A trip to Nice, France at the end of July. Recording moments in time via a camera lens and small, salt-water-battered notebook. These are some transcribed lines and favorite image selections (from rolls and rolls of film).
Thoughts From Laying on the Beach
I take a pic on my iPhone instead of my film camera for my mom, feels so silly and trivial how many photos you can snap on an iPhone without a thought.
The loveliness of the day tempted me..." Emma is reading a book she found in Paris called “Erotica III” to us this morning, bare breasted and surrounded by older people taking their first dip of the day....
everything feels lovely.
Why do I feel more anxious plopped on a beach?
Isn’t this supposed to be the place people come to relax?
I don’t know, I guess I had the notion that a beautiful place would make all the pain go away
Em and I just had a conversation about how we are all humans afraid of other humans, humans afraid to live fully.
I think about how social anxiety prevents me from telling women I see on the street that I like their outfit or the way they’ve done their hair...
maybe if I actually told them....
Just being nicer to each other in those small ways—the barrier would be broken and we could be real with each other and tell strangers things like,
“hey I think you’re really beautiful and I hope you think so too”.
the waves today are a smooth silky blue...

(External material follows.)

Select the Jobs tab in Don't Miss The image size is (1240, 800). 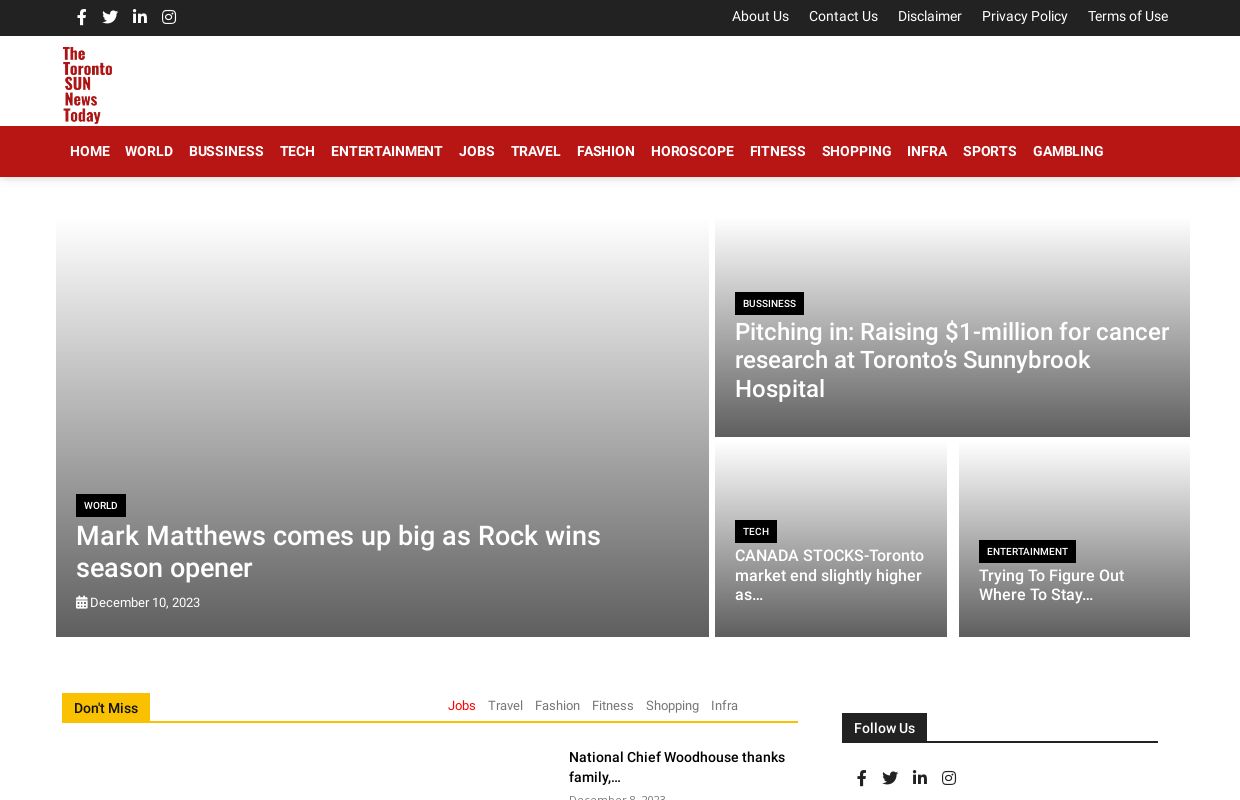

they remind me of your eyes
unripe cantaloupe, a sexual reference from “Erotica III”
(unclear what they were actually referring to)
Watching children and older people makes me feel calm, older people seem so present, so in tune with what they want and what they are doing...
I can’t even decide what book to read or what I want to eat.
and children.. they aren’t thinking at all, they have no awareness of anxiety yet, no idea that the things they will one day come to fear could just be a social interaction.
I long for the days I didn’t know what the word “anxiety” felt like
No matter what, there will always be a place I’ve never been or would rather be.
Accepting the present will always be the hardest part...
Maybe this is why I have a hard time sitting still on a beach.